* _Requirement_
Find how many lines of the entries contain the word "logo", then report that figure alone.

╭──

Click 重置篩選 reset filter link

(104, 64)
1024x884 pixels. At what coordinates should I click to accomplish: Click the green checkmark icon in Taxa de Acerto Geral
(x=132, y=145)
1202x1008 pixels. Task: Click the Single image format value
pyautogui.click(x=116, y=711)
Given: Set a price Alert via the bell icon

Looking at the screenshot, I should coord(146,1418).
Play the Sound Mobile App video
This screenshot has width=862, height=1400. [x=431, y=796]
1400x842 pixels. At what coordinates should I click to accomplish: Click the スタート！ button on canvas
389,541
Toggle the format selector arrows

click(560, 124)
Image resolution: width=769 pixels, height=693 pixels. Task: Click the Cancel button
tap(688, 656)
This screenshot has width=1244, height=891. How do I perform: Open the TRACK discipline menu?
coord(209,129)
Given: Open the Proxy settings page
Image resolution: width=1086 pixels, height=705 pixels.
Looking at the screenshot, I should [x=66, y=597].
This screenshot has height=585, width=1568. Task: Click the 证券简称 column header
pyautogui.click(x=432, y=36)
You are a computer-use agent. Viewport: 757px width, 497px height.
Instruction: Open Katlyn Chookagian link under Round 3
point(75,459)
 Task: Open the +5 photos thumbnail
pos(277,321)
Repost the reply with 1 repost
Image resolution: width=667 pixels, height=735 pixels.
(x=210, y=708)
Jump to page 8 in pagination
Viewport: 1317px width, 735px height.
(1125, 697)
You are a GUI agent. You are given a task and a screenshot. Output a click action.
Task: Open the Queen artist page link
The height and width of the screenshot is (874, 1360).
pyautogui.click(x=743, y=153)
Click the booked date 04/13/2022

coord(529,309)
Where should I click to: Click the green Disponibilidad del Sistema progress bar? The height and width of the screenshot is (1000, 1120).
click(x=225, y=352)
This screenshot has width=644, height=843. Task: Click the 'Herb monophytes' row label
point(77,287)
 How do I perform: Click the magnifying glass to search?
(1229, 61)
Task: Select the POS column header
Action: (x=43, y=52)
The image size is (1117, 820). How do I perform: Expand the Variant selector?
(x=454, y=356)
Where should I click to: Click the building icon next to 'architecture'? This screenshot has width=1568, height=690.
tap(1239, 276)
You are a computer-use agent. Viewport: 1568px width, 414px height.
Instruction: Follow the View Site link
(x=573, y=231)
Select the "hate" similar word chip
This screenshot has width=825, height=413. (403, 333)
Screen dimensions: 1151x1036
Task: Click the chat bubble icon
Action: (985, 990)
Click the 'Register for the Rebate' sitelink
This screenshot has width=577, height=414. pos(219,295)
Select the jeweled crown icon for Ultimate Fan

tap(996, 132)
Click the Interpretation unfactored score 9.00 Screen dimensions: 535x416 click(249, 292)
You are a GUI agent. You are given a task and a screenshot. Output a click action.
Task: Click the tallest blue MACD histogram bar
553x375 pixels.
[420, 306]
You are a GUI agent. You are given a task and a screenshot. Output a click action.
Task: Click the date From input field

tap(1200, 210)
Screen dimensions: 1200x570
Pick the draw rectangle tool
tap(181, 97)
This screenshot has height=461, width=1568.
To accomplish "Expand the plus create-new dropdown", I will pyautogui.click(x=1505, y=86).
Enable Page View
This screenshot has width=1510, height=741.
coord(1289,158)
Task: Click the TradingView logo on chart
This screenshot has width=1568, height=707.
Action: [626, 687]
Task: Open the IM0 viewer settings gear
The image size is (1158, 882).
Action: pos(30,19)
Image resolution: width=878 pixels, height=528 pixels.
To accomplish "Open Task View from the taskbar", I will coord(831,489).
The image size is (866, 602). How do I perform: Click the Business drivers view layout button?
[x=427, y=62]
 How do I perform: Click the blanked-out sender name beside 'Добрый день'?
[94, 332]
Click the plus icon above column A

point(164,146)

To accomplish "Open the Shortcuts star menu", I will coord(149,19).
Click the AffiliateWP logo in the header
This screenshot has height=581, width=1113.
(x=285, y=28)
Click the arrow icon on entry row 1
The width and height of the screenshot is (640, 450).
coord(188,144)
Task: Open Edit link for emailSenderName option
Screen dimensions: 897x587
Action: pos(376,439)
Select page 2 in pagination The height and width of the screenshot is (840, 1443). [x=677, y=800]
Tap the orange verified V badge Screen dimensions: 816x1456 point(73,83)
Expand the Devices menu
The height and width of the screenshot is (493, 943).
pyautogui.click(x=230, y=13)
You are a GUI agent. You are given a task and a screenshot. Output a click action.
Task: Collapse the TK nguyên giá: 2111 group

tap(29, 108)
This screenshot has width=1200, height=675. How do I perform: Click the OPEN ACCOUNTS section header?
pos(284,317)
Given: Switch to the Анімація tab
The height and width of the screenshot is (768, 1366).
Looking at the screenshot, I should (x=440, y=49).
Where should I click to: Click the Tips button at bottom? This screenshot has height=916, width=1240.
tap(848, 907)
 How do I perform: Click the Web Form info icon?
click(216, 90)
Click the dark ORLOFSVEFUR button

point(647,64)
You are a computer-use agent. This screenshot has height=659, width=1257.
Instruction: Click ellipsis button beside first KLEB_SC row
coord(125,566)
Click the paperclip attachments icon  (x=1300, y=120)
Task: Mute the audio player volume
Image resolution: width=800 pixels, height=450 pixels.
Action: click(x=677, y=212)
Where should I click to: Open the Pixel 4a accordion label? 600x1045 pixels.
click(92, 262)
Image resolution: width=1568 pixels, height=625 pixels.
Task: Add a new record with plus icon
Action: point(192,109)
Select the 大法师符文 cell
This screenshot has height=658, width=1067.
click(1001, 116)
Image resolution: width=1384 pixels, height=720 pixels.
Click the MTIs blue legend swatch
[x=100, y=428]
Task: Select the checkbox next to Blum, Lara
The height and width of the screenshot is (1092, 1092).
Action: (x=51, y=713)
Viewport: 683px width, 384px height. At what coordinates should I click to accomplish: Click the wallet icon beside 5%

╰──

* _Answer to the problem_
2